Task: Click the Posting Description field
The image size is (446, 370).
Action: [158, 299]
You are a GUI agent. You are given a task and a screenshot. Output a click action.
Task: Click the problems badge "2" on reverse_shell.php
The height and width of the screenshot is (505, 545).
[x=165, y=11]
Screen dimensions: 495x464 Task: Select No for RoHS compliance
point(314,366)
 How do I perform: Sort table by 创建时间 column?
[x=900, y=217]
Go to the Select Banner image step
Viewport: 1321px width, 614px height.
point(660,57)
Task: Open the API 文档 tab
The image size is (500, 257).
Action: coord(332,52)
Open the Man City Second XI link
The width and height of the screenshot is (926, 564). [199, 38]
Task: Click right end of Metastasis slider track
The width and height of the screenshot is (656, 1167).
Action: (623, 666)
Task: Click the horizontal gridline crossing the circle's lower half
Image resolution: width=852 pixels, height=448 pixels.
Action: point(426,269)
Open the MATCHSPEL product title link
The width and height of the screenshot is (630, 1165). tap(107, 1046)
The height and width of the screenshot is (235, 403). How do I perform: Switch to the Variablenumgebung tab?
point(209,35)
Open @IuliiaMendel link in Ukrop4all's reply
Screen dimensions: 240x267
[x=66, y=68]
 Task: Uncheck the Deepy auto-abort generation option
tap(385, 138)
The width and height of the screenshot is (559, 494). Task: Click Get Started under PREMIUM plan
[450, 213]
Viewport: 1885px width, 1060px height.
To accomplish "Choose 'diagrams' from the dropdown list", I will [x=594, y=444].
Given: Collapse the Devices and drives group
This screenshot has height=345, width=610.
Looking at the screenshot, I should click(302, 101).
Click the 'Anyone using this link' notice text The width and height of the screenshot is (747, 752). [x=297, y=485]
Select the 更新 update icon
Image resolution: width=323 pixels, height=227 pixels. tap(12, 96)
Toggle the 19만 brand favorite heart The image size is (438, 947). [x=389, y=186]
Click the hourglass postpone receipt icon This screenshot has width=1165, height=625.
-*-*-
--- EXERCISE DETAILS ---
Repeat the records verbatim, beginning at the line that contains "Screen dimensions: 495x464" and stopping after the final line of the records.

--- RESULT OF THE EXERCISE ---
Screen dimensions: 495x464 Task: Select No for RoHS compliance
point(314,366)
 How do I perform: Sort table by 创建时间 column?
[x=900, y=217]
Go to the Select Banner image step
Viewport: 1321px width, 614px height.
point(660,57)
Task: Open the API 文档 tab
The image size is (500, 257).
Action: coord(332,52)
Open the Man City Second XI link
The width and height of the screenshot is (926, 564). [199, 38]
Task: Click right end of Metastasis slider track
The width and height of the screenshot is (656, 1167).
Action: (623, 666)
Task: Click the horizontal gridline crossing the circle's lower half
Image resolution: width=852 pixels, height=448 pixels.
Action: point(426,269)
Open the MATCHSPEL product title link
The width and height of the screenshot is (630, 1165). tap(107, 1046)
The height and width of the screenshot is (235, 403). How do I perform: Switch to the Variablenumgebung tab?
point(209,35)
Open @IuliiaMendel link in Ukrop4all's reply
Screen dimensions: 240x267
[x=66, y=68]
 Task: Uncheck the Deepy auto-abort generation option
tap(385, 138)
The width and height of the screenshot is (559, 494). Task: Click Get Started under PREMIUM plan
[450, 213]
Viewport: 1885px width, 1060px height.
To accomplish "Choose 'diagrams' from the dropdown list", I will [x=594, y=444].
Given: Collapse the Devices and drives group
This screenshot has height=345, width=610.
Looking at the screenshot, I should click(302, 101).
Click the 'Anyone using this link' notice text The width and height of the screenshot is (747, 752). [x=297, y=485]
Select the 更新 update icon
Image resolution: width=323 pixels, height=227 pixels. tap(12, 96)
Toggle the 19만 brand favorite heart The image size is (438, 947). [x=389, y=186]
Click the hourglass postpone receipt icon This screenshot has width=1165, height=625.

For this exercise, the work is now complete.